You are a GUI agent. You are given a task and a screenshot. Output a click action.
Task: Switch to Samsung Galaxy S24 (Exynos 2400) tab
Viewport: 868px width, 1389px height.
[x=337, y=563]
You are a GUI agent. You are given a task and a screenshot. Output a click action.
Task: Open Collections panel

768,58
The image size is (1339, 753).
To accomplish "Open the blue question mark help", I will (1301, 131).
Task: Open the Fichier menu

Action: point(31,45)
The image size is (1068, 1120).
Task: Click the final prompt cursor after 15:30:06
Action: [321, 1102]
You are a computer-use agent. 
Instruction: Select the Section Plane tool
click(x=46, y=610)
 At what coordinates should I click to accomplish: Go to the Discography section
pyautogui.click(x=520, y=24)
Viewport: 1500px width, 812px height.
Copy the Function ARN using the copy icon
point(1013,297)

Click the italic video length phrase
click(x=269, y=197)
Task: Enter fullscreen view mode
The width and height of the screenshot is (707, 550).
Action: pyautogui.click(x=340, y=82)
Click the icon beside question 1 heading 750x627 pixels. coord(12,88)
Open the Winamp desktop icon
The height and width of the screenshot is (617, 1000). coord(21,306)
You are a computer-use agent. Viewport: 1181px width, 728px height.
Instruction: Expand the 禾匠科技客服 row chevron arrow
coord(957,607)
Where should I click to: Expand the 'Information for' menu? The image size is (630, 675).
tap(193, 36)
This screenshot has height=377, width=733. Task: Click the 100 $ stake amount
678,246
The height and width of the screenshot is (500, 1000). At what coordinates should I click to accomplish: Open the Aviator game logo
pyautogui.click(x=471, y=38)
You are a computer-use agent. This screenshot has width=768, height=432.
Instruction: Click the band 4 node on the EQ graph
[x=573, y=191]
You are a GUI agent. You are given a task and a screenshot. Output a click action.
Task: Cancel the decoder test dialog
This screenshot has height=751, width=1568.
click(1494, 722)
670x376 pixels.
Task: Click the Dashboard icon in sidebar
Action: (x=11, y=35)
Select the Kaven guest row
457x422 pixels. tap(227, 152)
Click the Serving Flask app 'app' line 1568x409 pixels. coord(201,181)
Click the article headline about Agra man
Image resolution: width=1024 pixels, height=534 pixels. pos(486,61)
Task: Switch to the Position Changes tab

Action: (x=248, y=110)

#### [THE TASK]
Return the whole listing exactly as it reads.

#### [OUTPUT OF THE EXERCISE]
You are a GUI agent. You are given a task and a screenshot. Output a click action.
Task: Switch to Samsung Galaxy S24 (Exynos 2400) tab
Viewport: 868px width, 1389px height.
[x=337, y=563]
You are a GUI agent. You are given a task and a screenshot. Output a click action.
Task: Open Collections panel

768,58
The image size is (1339, 753).
To accomplish "Open the blue question mark help", I will (1301, 131).
Task: Open the Fichier menu

Action: point(31,45)
The image size is (1068, 1120).
Task: Click the final prompt cursor after 15:30:06
Action: [321, 1102]
You are a computer-use agent. 
Instruction: Select the Section Plane tool
click(x=46, y=610)
 At what coordinates should I click to accomplish: Go to the Discography section
pyautogui.click(x=520, y=24)
Viewport: 1500px width, 812px height.
Copy the Function ARN using the copy icon
point(1013,297)

Click the italic video length phrase
click(x=269, y=197)
Task: Enter fullscreen view mode
The width and height of the screenshot is (707, 550).
Action: pyautogui.click(x=340, y=82)
Click the icon beside question 1 heading 750x627 pixels. coord(12,88)
Open the Winamp desktop icon
The height and width of the screenshot is (617, 1000). coord(21,306)
You are a computer-use agent. Viewport: 1181px width, 728px height.
Instruction: Expand the 禾匠科技客服 row chevron arrow
coord(957,607)
Where should I click to: Expand the 'Information for' menu? The image size is (630, 675).
tap(193, 36)
This screenshot has height=377, width=733. Task: Click the 100 $ stake amount
678,246
The height and width of the screenshot is (500, 1000). At what coordinates should I click to accomplish: Open the Aviator game logo
pyautogui.click(x=471, y=38)
You are a computer-use agent. This screenshot has width=768, height=432.
Instruction: Click the band 4 node on the EQ graph
[x=573, y=191]
You are a GUI agent. You are given a task and a screenshot. Output a click action.
Task: Cancel the decoder test dialog
This screenshot has height=751, width=1568.
click(1494, 722)
670x376 pixels.
Task: Click the Dashboard icon in sidebar
Action: (x=11, y=35)
Select the Kaven guest row
457x422 pixels. tap(227, 152)
Click the Serving Flask app 'app' line 1568x409 pixels. coord(201,181)
Click the article headline about Agra man
Image resolution: width=1024 pixels, height=534 pixels. pos(486,61)
Task: Switch to the Position Changes tab

Action: (x=248, y=110)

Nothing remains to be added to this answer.